先ほど、うっかりミーが口を滑らせたせいで、ユウとアリスが同じ部屋で生活している事がバレたのだ。 ロキは誤魔化そうとしたものの、もうこうなっては、取り付く島も無い。
「ユウ? どうして恋人でもない子と、一つ屋根の下、同じ部屋に一緒に暮らしているの?」
「それは、その色々と……。」
「そうじゃないでしょ、さっきから色々、色々って、そればかり。」
「あの、ユウさんのお姉さん、私は……」
「アリスさんは少し黙ってて下さい。」
「はっ、はい。」
何となくリーリスが来た時点で、こんな面倒くさい事になるだろうと思っていたが、予想通りの展開になってしまった。 さっきの感動的な再会の雰囲気はどこえ行ったのか、何とも言えない状況だ。
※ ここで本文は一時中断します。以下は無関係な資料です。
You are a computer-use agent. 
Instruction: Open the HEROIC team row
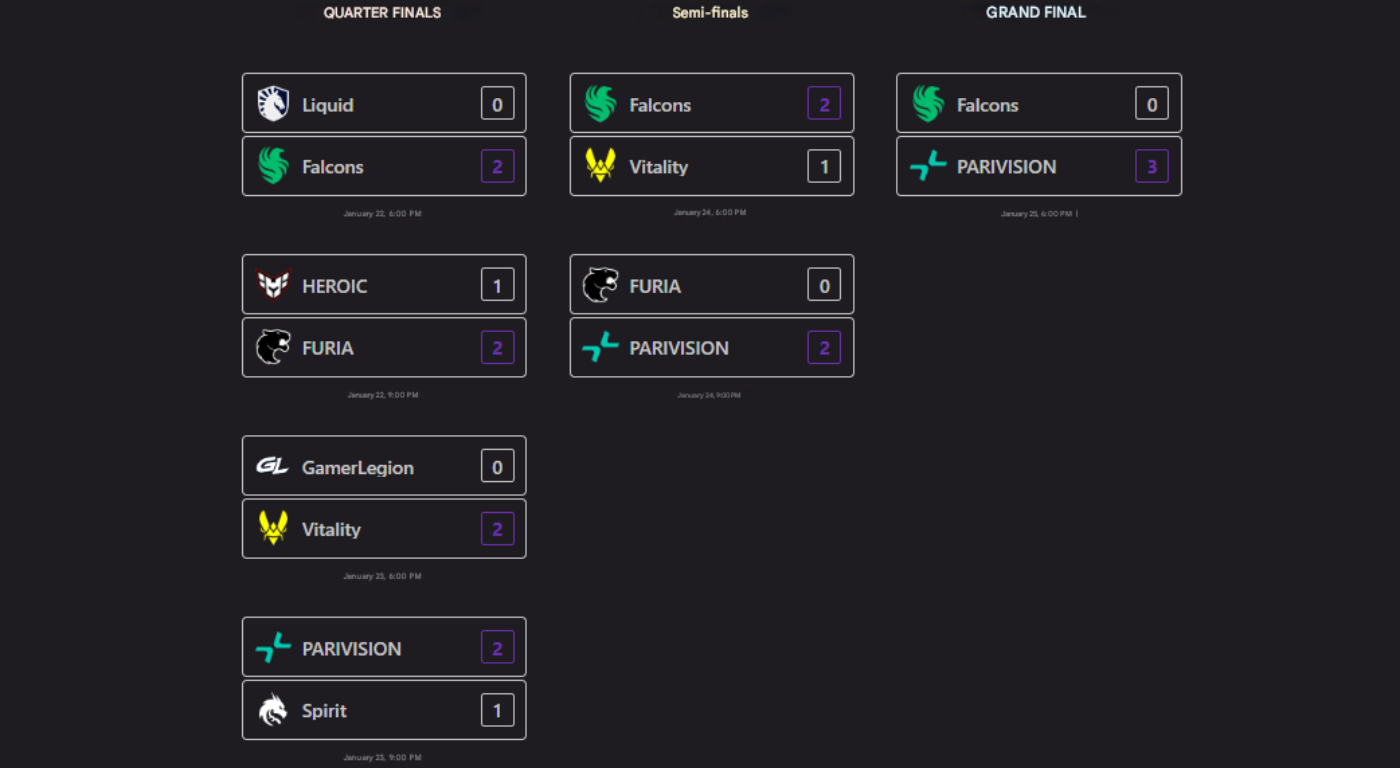(x=384, y=285)
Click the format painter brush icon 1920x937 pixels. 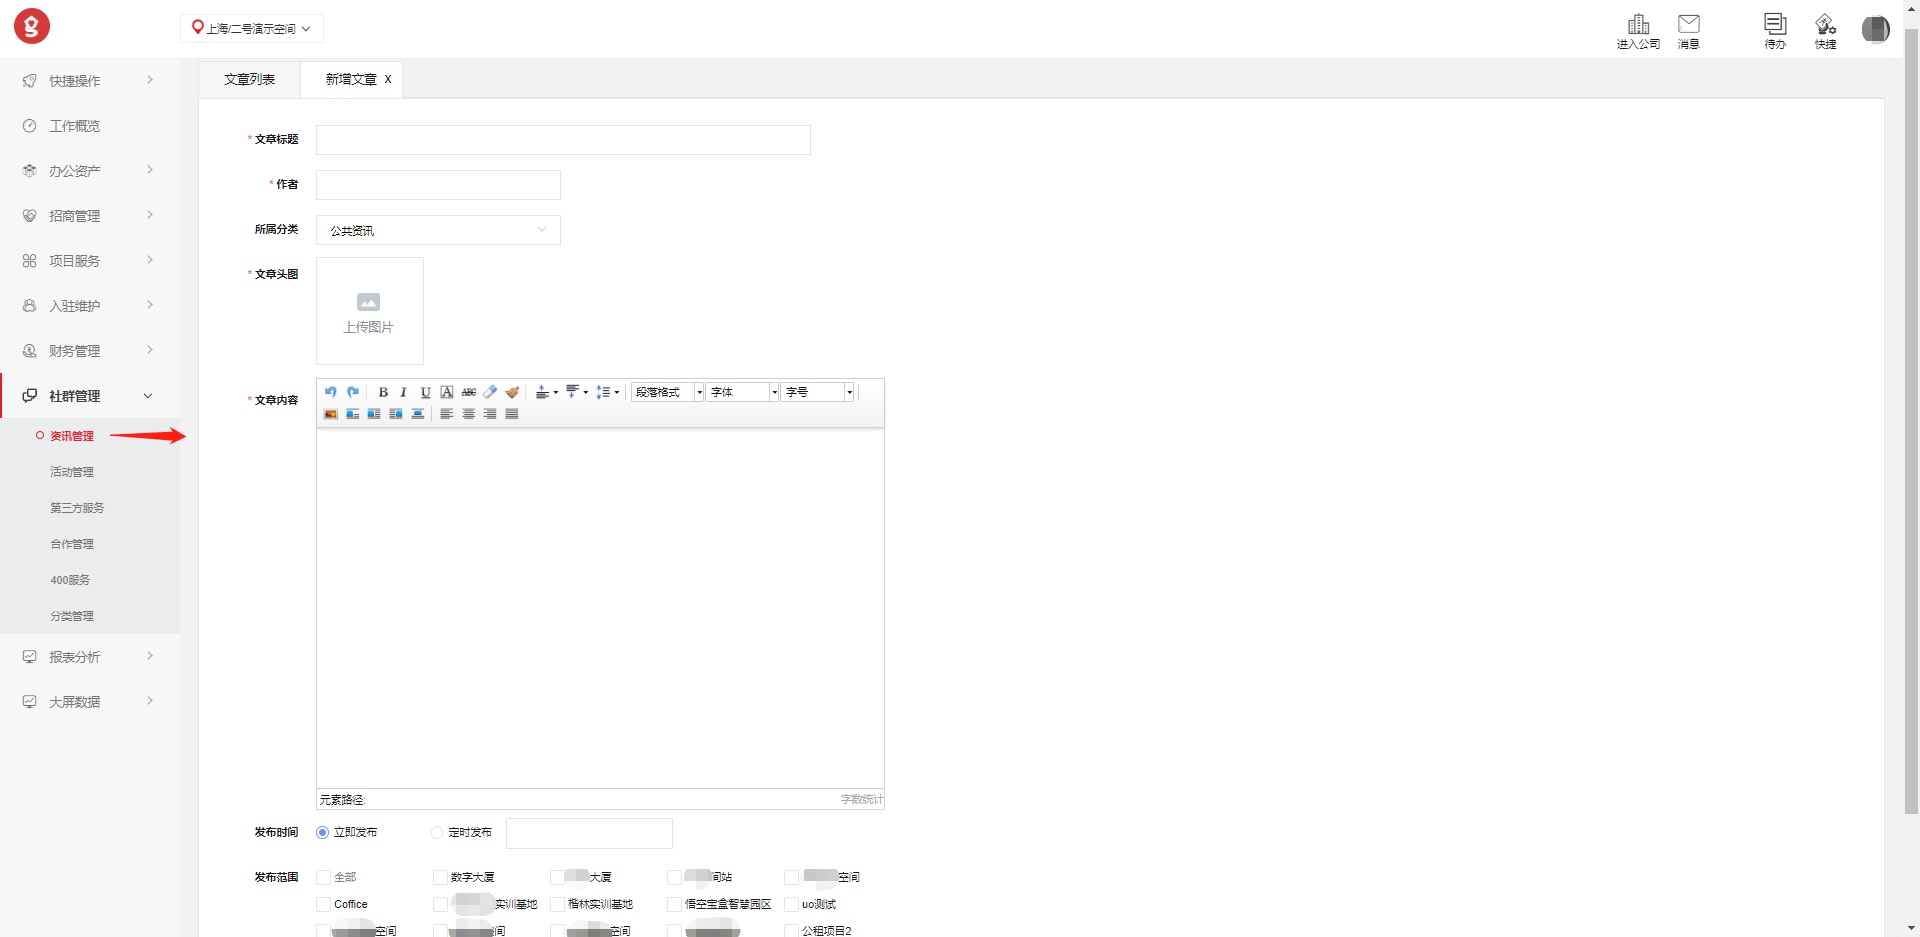[512, 392]
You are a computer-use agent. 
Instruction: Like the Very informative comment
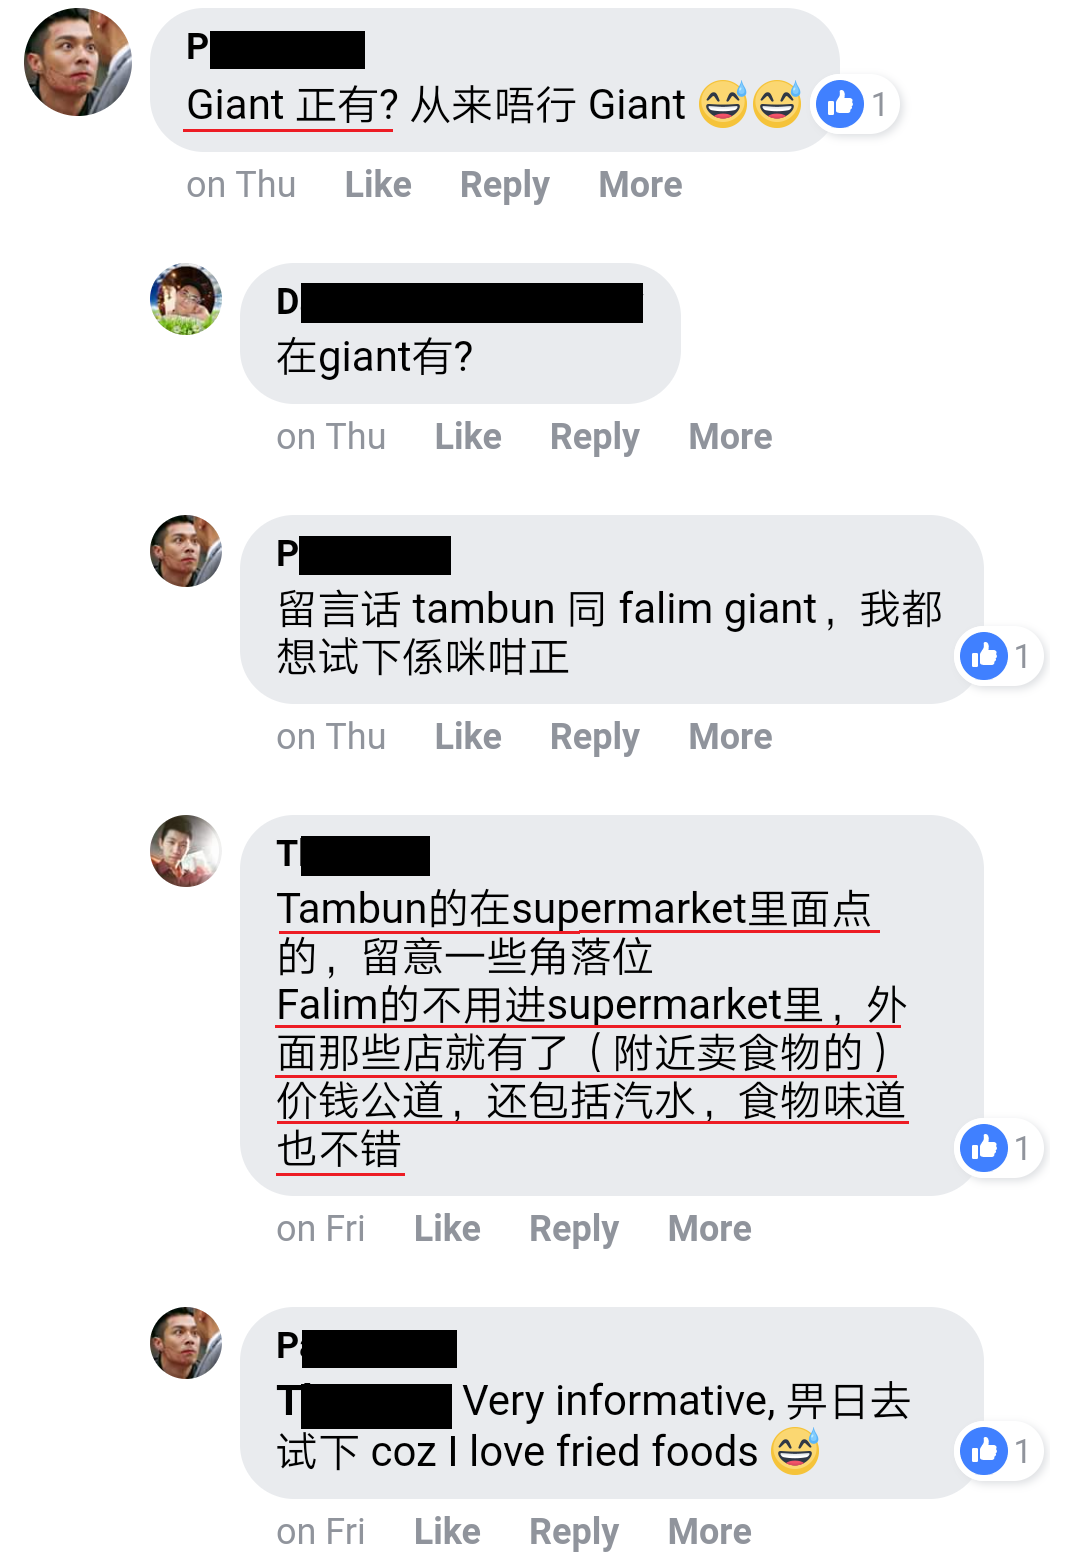point(447,1532)
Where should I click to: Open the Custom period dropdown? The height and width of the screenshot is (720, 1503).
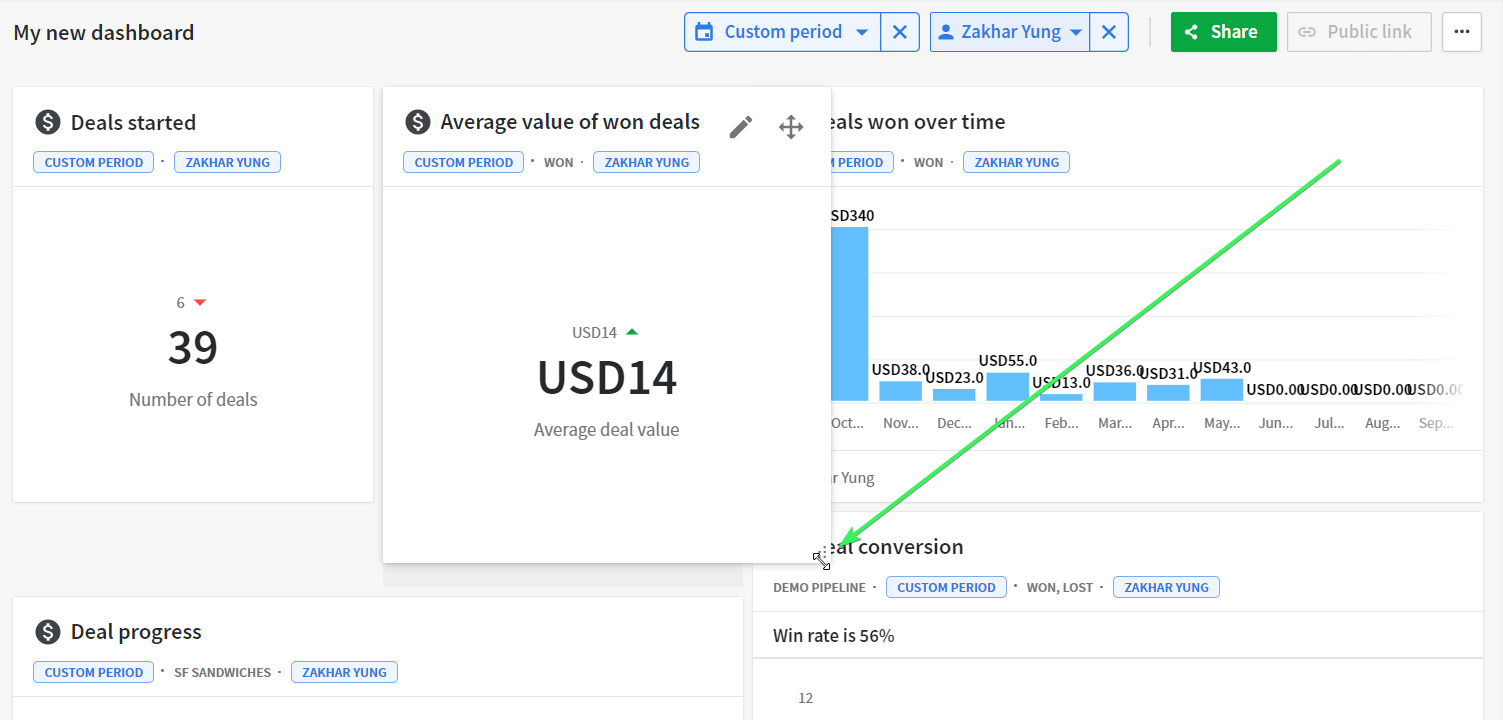pyautogui.click(x=783, y=32)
「とりあえず、私も今日はここに泊まらせてもらいます。 もちろん、ユウの部屋に泊まるわ。」
「分かったよ、好きにしてくれ……。」
そう押し切られる様に、リーリスの泊まりが決定してしまった。 アリスには悪いが、とりあえずリーリスを部屋まで案内してもらい、今は食堂の片付けをしている。 何と説明しようか、そう皿を洗いながら思案してると、思いがけない声に後ろを振り返った。
珍しくメアリがユウに直接声をかけてきたのだが、彼女は手に一通の手紙を持っている。 そして、一言だけ、キース様からですと伝えられた。 こんな状況でと、大変申し訳なさそうな表情をしていたが、一体どんな内容なのだろうか。
洗い終わった皿を片付け、部屋に戻ろうとする途中で、その手紙を開けると。 ユウは、また一つため息をついて部屋に戻る。 そして部屋の中、無言で座っている二人に、こう声をかけた。
「悪い、組合に呼び出されたから行ってくる。 とりあえず、姉さんは俺の布団を使ってくれ。」
助けを求めるような顔をしたアリスを無視して、ユウは灰色のローブをそっと手に取って部屋を出た。 アリスには心苦しい物を感じながらも、そのまま仕方なく孤児院を出て行くのだった。